Na atualização silenciosa do site oficial da DC nesta segunda (10), a Warner retirou a foto de Gal Gadot do carrossel de heróis ativos e trocou a ficha da atriz por um discreto “legacy character”. A movimentação sela, nos bastidores, o que já vinha sendo implícito desde o cancelamento de Mulher-Maravilha 3: o reinado de sete anos de Gadot como amazona chegou ao fim.
O detalhe passa rápido pela maioria dos fãs, mas tem peso estratégico: a remoção da imagem encerra obrigações comerciais pendentes do antigo contrato e libera a marca “Wonder Woman” para um recasting imediato – algo vital para o reboot acelerado que James Gunn tenta costurar antes da estreia de “Superman” em 2025.
Flash foi a despedida ensaiada que ativou a cláusula de saída
Executivos próximos ao DC Studios confirmam que o “cameo relâmpago” de Gadot em “The Flash” serviu a um propósito jurídico: entregar a última aparição contratual da atriz sem comprometer a cronologia do novo universo.
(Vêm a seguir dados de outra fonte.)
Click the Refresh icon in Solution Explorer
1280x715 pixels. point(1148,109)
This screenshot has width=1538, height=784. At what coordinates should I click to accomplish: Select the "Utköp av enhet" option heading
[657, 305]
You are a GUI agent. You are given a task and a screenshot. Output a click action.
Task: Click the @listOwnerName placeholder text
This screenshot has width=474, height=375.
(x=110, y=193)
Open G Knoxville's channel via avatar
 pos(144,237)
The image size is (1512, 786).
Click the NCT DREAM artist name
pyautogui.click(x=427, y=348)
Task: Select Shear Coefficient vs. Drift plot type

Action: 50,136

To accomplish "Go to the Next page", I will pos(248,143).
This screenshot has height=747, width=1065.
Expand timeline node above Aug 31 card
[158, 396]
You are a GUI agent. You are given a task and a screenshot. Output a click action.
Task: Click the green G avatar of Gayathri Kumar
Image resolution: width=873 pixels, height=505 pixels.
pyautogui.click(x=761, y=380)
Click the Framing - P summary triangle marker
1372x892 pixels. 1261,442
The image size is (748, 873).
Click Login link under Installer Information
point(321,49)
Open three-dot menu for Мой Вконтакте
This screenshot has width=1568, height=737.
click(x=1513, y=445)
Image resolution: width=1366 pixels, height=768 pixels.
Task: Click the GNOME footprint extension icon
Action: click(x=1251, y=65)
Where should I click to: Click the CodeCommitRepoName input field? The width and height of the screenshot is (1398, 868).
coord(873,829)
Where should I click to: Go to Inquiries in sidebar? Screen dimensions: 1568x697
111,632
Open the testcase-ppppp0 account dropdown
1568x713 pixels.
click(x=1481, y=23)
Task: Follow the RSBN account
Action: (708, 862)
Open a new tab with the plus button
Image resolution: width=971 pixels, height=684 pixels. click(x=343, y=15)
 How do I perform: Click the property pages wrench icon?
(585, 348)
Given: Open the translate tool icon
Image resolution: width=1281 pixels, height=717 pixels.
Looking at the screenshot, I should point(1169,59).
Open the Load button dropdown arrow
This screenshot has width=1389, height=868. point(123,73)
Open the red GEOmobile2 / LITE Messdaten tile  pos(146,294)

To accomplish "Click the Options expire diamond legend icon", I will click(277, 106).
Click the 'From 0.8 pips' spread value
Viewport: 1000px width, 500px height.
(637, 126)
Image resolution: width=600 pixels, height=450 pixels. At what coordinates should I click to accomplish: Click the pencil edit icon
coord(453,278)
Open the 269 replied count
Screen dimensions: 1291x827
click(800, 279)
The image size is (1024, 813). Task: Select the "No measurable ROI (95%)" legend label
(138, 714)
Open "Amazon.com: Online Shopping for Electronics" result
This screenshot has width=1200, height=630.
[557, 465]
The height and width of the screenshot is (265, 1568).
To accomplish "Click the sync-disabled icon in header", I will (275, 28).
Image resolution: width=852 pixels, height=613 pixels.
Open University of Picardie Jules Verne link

O plano de Patty Jenkins para um terceiro longa solo ruía nos mesmos corredores em que Zack Snyder perdia temperatura nos cofres da Warner.
A participação curta permitiu liquidar bônus de bilheteria atrasados – exigência comum em acordos firmados na era AT&T – e evitou multas caso a personagem fosse simplesmente engavetada. Ao mesmo tempo, a cena fecha um ciclo que começou em “Batman vs. Superman” (2016), quando Gadot ocupou o posto após quase uma década de indefinição da amazona no cinema.
Vácuo de poder obriga Gunn a escolher o tom da nova amazona
Com o selo “legacy” carimbado, a franquia Mulher-Maravilha entra num hiato calculado. O roteiro provisório, segundo fontes internas, prevê uma Diana mais jovem desembarcando já inserida na Liga da Justiça, ideia que ecoa o salto geracional visto em “Lanterns” – cuja revelação visual de Lianna expôs a nova estratégia de envelhecer mitologia para refrescar protagonistas.
A pressa se justifica: produtos licenciados da amazona somam quase US$ 1 bilhão por ano, mas as vendas caíram 28% desde 2021, conforme dados internos obtidos pelo portal. Sem rosto oficial, a Warner fica impedida de lançar bonecos colecionáveis com feições realistas, faixa que garante margens mais altas. A escolha da sucessora, portanto, já não é apenas criativa; é urgência de mercado.
Por que o anúncio não saiu na Comic-Con?
A Warner considerou revelar o novo elenco na Comic-Con de San Diego, mas recuou por um motivo pouco discutido: o estúdio teme repetir o ruído que cercou a escalação de David Corenswet como Superman, marcada por comparações imediatas com Cavill e um turbilhão de teorias sobre “Parallax” que ainda respingam em Lanterns. Internamente, a ordem é controlar a narrativa para evitar que o lançamento da nova amazona vire plebiscito sobre Gadot.
Enquanto o casting permanece em sigilo, a movimentação financeira já começou: licenças para fantasias infantis 2024-2025 foram registradas apenas como “Heroína A-01”. É o tipo de rastilho que antecede anúncios bombásticos – e sinaliza que o fim da era Gal Gadot foi, além de emocional para os fãs, um ato contábil milimetricamente calculado pela Warner.